黎遠表示自己的堂哥表姐沒有安宇的多,安宇在最后還是想黎遠去補習班和自己共患難。哪年不是過年,什么時候準備過年不行啊,安宇在電話另一端感嘆孤身一人,吃飯沒味,很無聊,黎遠堅定道年后陪你。之后那套六級閱讀黎遠做了幾篇就壓在幾本書下等到年后去補課班再還給安宇。要過年了總不好送幾本考級書潑冷水來催人上進的。
黎遠聚精會神做英語聽力,最后一道選項有幾個單詞值得推敲,會與判斷對錯有直接關聯。偏偏在B和D之間無法抉擇,B好像整句句意對,D似乎也有可取之處。言溪轉頭瞥一眼黎遠,黎遠在最后選擇上兩個選項游移,揣摩剛才的句子,要不是剛才走神沒聽見錄音說的什么,輕輕松松就能判定答案,現在只能靠猜,看著B、D兩個選項僵持在那。言溪在黎遠房間隨便翻閱書架上的書,手指劃到一本書,把那本書抽出來。
是一本《宋詞》,書已經被翻得厚了幾分,書頁空白地還有幾筆鉛字加以批注。黎遠的批注旁邊有時會有幾筆雋秀的小楷,那幾筆批注也多是豁達精煉,批注的主人大概和黎遠的那雙眉眼細致的臉龐相近,時而會有悲悼感懷的情思在里面,倒不是為了寫自己,而是同情身處逆境的詞人。
《宋詞》上摘錄一篇《滿江紅》,言溪放在腿上的書久久沒有翻頁,半天言溪隨口念道“壯志饑餐胡虜肉,笑談渴飲匈奴血。”黎遠在言溪念完這句詩的時候,在題頭處寫了一個B,不再掙扎順利合上筆蓋,把卷子合上,黎遠轉動椅子轉過來。

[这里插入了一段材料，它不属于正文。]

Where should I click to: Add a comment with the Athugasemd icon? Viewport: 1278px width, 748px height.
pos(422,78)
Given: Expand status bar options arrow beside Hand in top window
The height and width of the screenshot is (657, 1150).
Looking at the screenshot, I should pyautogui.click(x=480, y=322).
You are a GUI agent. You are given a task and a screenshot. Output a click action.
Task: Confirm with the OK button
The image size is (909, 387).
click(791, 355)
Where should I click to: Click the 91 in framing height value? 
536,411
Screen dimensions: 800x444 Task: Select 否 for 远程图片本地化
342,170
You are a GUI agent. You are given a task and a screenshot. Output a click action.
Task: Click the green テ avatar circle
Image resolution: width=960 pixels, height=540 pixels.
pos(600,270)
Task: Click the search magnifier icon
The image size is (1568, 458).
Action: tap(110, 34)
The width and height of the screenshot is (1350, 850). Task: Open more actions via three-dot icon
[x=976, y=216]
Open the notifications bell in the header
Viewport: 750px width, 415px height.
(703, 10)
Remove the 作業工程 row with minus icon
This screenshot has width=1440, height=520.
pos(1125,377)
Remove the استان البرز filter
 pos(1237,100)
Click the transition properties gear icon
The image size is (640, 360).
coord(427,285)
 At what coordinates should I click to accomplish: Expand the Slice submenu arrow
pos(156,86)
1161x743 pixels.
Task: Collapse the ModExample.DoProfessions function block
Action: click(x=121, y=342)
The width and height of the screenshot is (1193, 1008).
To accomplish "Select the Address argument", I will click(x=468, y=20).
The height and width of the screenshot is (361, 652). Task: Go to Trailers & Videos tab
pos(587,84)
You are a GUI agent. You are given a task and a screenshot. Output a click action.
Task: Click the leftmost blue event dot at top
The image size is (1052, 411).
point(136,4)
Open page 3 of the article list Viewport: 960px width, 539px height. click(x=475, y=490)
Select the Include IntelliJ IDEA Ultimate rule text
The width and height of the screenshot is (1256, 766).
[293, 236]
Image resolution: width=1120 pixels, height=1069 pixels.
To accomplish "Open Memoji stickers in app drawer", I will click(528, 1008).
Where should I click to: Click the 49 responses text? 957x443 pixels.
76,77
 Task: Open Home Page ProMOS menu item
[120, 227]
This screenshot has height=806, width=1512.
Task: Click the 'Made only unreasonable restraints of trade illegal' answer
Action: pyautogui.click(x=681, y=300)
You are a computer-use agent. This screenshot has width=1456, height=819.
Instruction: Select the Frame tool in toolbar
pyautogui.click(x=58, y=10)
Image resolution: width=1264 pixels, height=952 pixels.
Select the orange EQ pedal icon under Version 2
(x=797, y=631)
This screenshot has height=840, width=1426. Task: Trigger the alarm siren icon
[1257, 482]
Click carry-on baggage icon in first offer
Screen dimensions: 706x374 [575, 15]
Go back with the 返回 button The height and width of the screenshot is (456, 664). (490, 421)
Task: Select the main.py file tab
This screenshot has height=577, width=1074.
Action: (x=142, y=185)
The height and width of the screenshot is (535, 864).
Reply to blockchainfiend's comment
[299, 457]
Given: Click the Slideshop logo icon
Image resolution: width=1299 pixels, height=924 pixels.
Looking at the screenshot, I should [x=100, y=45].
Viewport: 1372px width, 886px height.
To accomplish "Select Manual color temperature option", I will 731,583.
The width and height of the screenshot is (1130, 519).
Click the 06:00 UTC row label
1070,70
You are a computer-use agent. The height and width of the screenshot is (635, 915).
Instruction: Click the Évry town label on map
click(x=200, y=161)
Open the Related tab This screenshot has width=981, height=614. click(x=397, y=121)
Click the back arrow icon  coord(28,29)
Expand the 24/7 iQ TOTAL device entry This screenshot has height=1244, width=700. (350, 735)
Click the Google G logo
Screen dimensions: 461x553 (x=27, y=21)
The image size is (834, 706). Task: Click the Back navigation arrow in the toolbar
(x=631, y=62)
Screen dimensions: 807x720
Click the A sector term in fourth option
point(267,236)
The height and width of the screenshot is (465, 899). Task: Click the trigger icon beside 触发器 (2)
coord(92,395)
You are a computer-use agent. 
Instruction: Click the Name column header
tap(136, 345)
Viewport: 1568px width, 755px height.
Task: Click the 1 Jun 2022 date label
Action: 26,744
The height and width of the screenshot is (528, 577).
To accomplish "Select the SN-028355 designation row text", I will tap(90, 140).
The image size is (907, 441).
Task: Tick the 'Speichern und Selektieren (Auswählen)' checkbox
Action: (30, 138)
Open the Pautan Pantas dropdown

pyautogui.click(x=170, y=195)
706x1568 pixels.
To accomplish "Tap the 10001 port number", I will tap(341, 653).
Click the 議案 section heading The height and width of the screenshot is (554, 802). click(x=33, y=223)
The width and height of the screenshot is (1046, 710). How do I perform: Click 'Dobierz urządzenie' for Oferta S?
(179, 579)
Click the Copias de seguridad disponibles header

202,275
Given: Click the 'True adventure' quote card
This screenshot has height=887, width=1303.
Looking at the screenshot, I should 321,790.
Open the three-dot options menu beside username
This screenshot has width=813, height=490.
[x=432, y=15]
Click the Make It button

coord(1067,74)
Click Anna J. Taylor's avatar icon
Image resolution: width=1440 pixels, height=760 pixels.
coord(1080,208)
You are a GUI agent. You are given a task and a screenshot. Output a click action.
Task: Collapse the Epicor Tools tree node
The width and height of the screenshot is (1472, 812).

“岳飛沒遇到賢君……”言溪也想聽黎遠的見解,黎遠還待說什么手機鈴聲突然打斷他想說的話,黎遠回頭看看桌子上的手機,看了看,手停留在桌子上,手指懸至半空,剛要接觸屏幕,對方就自動掛斷。黎遠舒了一口氣,故作放松,轉過頭想和言溪把剛才的想法繼續說完,客廳刺耳的電話聲穿過墻壁樓梯,直逼黎遠的耳朵。黎遠看看言溪“我去接個電話,馬上回來。”黎遠穿著拖鞋,一步并三步的到客廳電話旁,熟悉的遠洋號碼,撥過來不會有電波傳送的時間嗎?黎遠拿起話筒,貼近耳朵,心臟砰砰砰的亂跳,黎遠平緩沖刺后急促的呼吸。黎遠對著電話叫出久違的稱呼,電話對面一個溫厚男人的聲音“黎遠,你在家?你剛才干什么呢?”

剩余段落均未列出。